While exercise may be the most important element of a weight-maintenance programme, dietary restriction, too, plays a critical role. Perhaps that’s why consumers turn to products like nutraceuticals, supplements, metabolism-boosters, etc, and diet snacks like energy bars, trail mixes, etc. “A recent report by the National Institute of Nutrition (NIN) reported that 31% urban Indians and 16% rural Indians are overweight, with 53% urban Indians having abdominal obesity. Indians are largely sedentary in nature and exercise does not come naturally to us. So the attention naturally goes to other ‘seemingly’ easier options like detox diets, fat-burning pills, etc. However, most of these easier options leave people and their health status impacted,” says nutrition science expert Rashida Vapiwala, the founder of LabelBlind, a NutriTech digital solution startup that simplifies complex information declared on food labels for consumers.
Another thing to note is that a long-term weight-loss regimen could lead to frustration and despair. “The focus should be on awareness about good nutrition, healthy eating and lifestyle correction. Obesity slipped into our lives because of sedentary lifestyles and inappropriate food choices. But now, there is a growing consciousness of returning to our roots in the pursuit of better food choices,” says Vapiwala.
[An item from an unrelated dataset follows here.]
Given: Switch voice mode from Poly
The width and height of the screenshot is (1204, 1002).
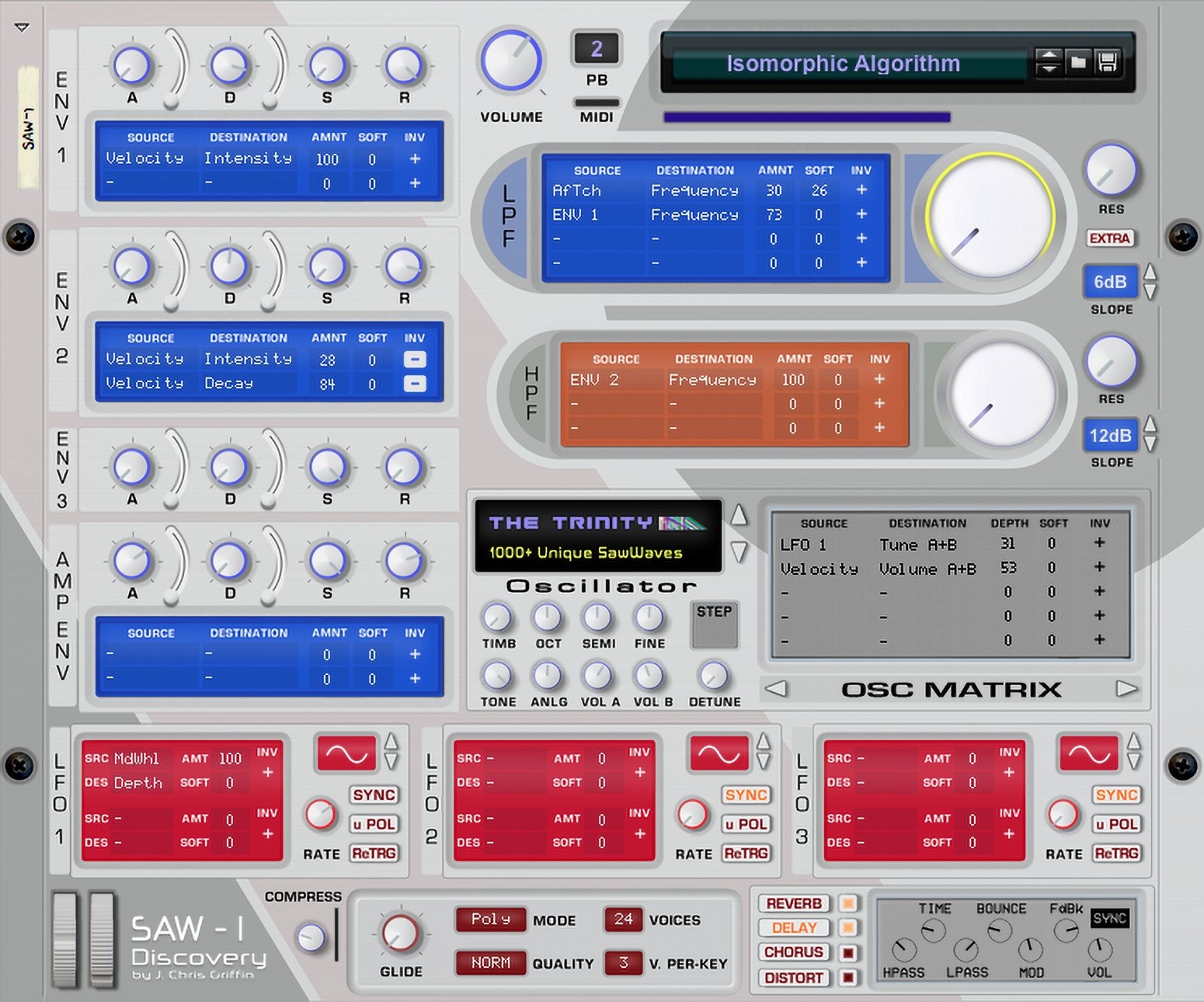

When it comes to good health, superfoods are key. Packed with nutrients that deliver large doses of antioxidants, vitamins and minerals, these are also likely to reduce the risk of chronic diseases. In her book Indian Superfoods, Diwekar has outlined 10 such local and traditional foods. These are rice, ghee, banana, coconut, cashew nut, aliv, kokum, jackfruit, sugarcane and ambadi. “Eating right is step one to getting more active. Ancient foods are wholesome in the nourishment they offer, and are invariably pleasant to the taste buds and low on the glycemic index. This ensures that your body receives sustained energy through the day unlike the high and immediate slump that comes with stimulants like cigarettes, coffee, etc,” she had said in an interview with Financial Express on Sunday.